I am trying to write a noise-based terrain generator on Roblox. In my current tests, I am only trying to change the occupancies of voxels at the surface. I used a for loop like so to randomize these occupancies:
local chunks = create(FOURTH_CHUNK_SIZE, create(FOURTH_TERRAIN_HEIGHT, create(FOURTH_CHUNK_SIZE, 0.05)))
for i = 1, FOURTH_CHUNK_SIZE * FOURTH_CHUNK_SIZE do
chunks[math.ceil(i / FOURTH_CHUNK_SIZE)][FOURTH_TERRAIN_HEIGHT][i % FOURTH_CHUNK_SIZE + 1] = math.random()
end
(Note: I did originally use two loops, but I found that their behavior can be quite strange. They had the same problem as this snippet.)
However, when I went to test the code, instead of the expected bumpy terrain, I got striations like this:
Note: I have been able to replicate the behavior I wanted by using smaller chunks with these random striations. It isn’t perfect, but it is the best I could do.

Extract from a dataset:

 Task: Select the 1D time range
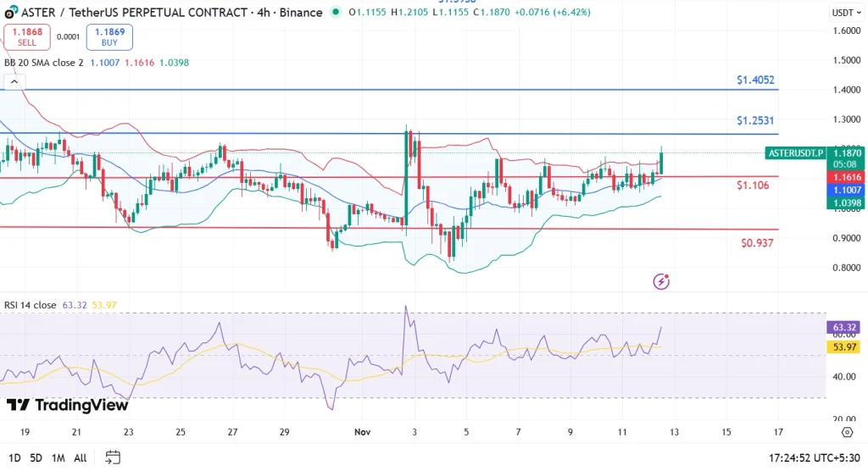point(13,457)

Eiminates the use of the single loop and maintains indexing. Avoids having to deal with the i % FOURTH_CHUNK_SIZE
local chunks = create(FOURTH_CHUNK_SIZE, create(FOURTH_TERRAIN_HEIGHT, create(FOURTH_CHUNK_SIZE, 0.05)))
for z = 1, FOURTH_CHUNK_SIZE do
for x = 1, FOURTH_CHUNK_SIZE do
chunks[z][FOURTH_TERRAIN_HEIGHT][x] = math.random()
end
end
Or once again I’m totally wrong. Been working with this stuff for a while.
But without testing … you can never really tell.
Thanks for answering, and sorry I didn’t notice for 11 MONTHS. (Wow I am bad at following up.)
The actual issue ended up being the repeated use of the create function. Apparently, passing a table into create will create multiple references to the same table instead of multiple unrelated tables.